— Хорошо попал! — прохрипел он с одышкой. — Сколько уже лет я так не размахивался.
— Да, сэр.
— Теперь набирай полную шапку, иди домой, порежь эти орехи на половинки и смажь сыром. Получится Адам с Евой на плоту.
— Да, сэр.
— И больше не приходи сюда, как вор! Если захочешь набрать моих каштанов, подойди и попроси.
Не успел я и слова вымолвить, как он повернулся и, тяжело ступая, спустился с холма. На нем были те же рыжие сапоги, а грива седых волос сверкала на солнце. Я все смотрел на него, пока он не зашел на скотный двор, а затем в хлев, потом появился оттуда и пошел, спотыкаясь, к дому.
Тетушке Джулии и тетушке Дженни я ничего не рассказал.

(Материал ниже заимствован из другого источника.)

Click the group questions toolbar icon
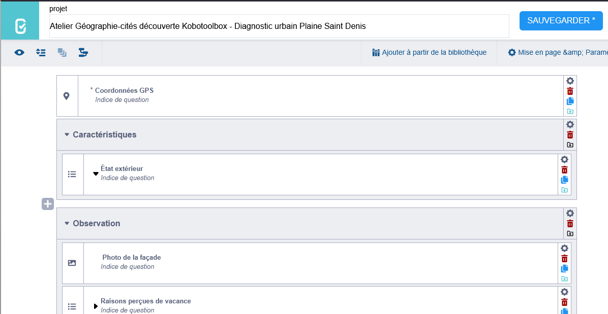This screenshot has width=608, height=314. 62,52
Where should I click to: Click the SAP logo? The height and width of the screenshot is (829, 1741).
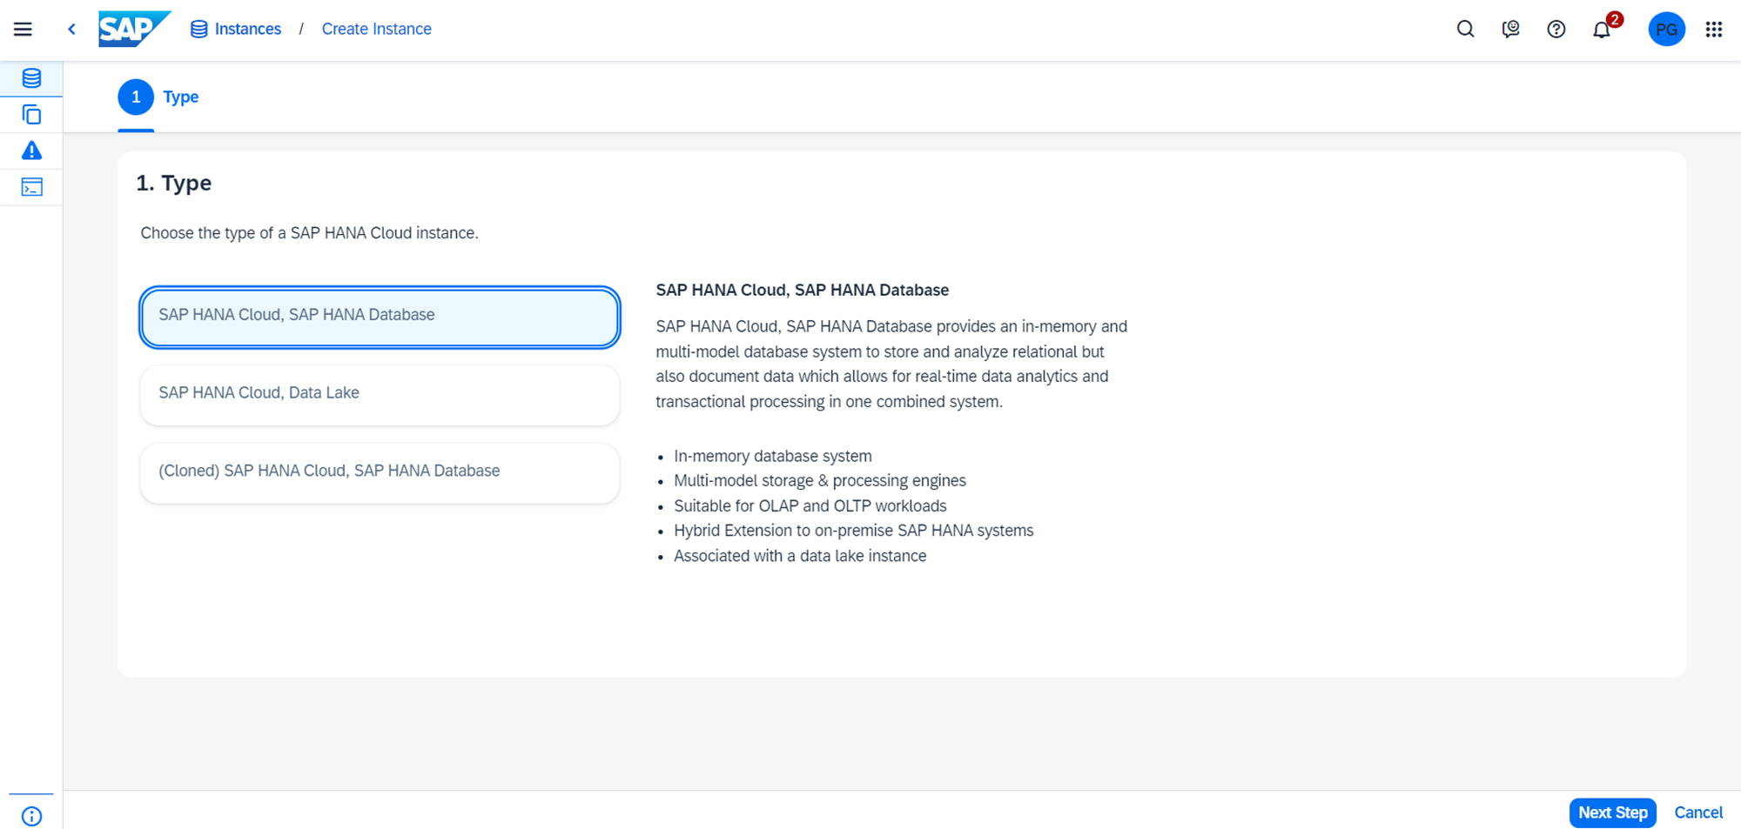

Через два года я снова оказался на Ведьминых Вязах и обнаружил там разительные перемены. Во–первых, Джим встретил меня на станции в новом шикарном туристском форде. Я глазам своим не поверил: неужели мои тетушки решили зажить новой жизнью? По правде говоря, в этом году я чувствовал себя повзрослевшим и выше их, и согласился ехать в Хэкли Фоллс с некоторым неудовольствием. Как мне представляется сейчас, этот ход с фордом был со стороны тетушек Дженни Джулии весьма тонким и предусмотрительным: очень возможно, не без подсказки моего отца. Во всяком случае, при виде форда я сразу воспрянул духом: значит, лето будет не таким уж скверным. Я еще больше оживился, когда Джим сказал, что научит меня водить машину, и я стану их семейным шофером. Это дошло до меня чуть позднее, когда я увидел, что для самого Джима машина была явной обузой, и он очень тосковал по лошадям и повозке. Еще он, как я заметил с большим удивлением, отказался от старого заслуженного котелка, сменив его на твидовую кепку, в которой выглядел страшно глупо. Это тоже, как мне кажется, было уступкой современности.
— Ну, Джим, — спросил я, — расскажи, что здесь нового? Тетушки в порядке?
— Да, мистер Билли, все в полном порядке. Очень прекрасно прожили эту зиму, только мисс Дженни подагра малость беспокоила. Но с теплой погодой она совсем встанет на ноги.
— А капитан Фиппен?
— Ну, он как всегда.
— Подсматривает, наверно, в свою подзорную трубу?
— А как же, это для него как в кино пойти. Ничего не упустит.
Джим правил медленно, но наконец мы добрались до пешеходного мостика, который вел к ферме Вилларда, и я оглянулся на вконец обветшавший дом. Листы крыши покоробились и поржавели, сорванная ветром лоза свисала с конька крыши почти до земли, провалившееся крыльцо коровника так и валялось. Прочее было таким, как запомнилось мне раньше: все окна, кроме одного, наглухо забиты, но коров за домом уже не было.
— А где коровы? — спросил я.
— Ты разве не слышал?
— О чем?
— Как о чем? Старикана, этого Исаака, хватил удар.
— Хватил удар? Он что, умер?
— Нет, не умер, не было ему такого счастья, только отнялось все ниже пояса.
— Вот те на! Когда же это случилось?
— Полтора года назад. Люди говорят, что его Бог покарал. Он колотил Лидию, когда его скрутило.
— Вот еще!
— Ага! Провалялся без памяти, как пес, две недели, думали, совсем уже загнется. Но выкарабкался. Такой ото всюду выберется! Читает свою Библию в кресле–каталке. Теперь получает от своих баб, все что ему причитается!
— Ты о чем, Джим?
— Думаю, теперь они надают ему тумаков. Ну, так парнишка Хэл Грин рассказывает. Говорил, что когда зашел туда один раз, этот старикан орал во всю глотку. Пусть получает! Такому и ада мало, сучье отродье.
Больше я от Джима ничего не узнал, но через неделю, торжествующе в первый раз одолев на Форде подъем к дому капитана Фиппена, я ощутил в сложившейся ситуации нечто мрачное и тревожное. Капитан Фиппен, к моему удивлению, отнесся к этому событию совершенно серьезно.
— Знаешь, что я думаю, — сказал он.
— Что?
— Я думаю, это вороньё его прикончит. Вот что я думаю. Прикончат они его, и все.
— Почему?
— Потому что кусачие, как клопы. Думаю, что всех их давно надо было отправить за решетку. Боже ты мой правый! Только вспомнить, что этот старый бес с ними творил! Нет, нельзя их винить… Старикан мне определенно не нравится, но эти ведьмы не лучше. Все равно, меня дрожь берет как подумаешь о нем в кресле–каталке с Библией, а вокруг эти гарпии, у которых руки чешутся его придушить!.. А тебя?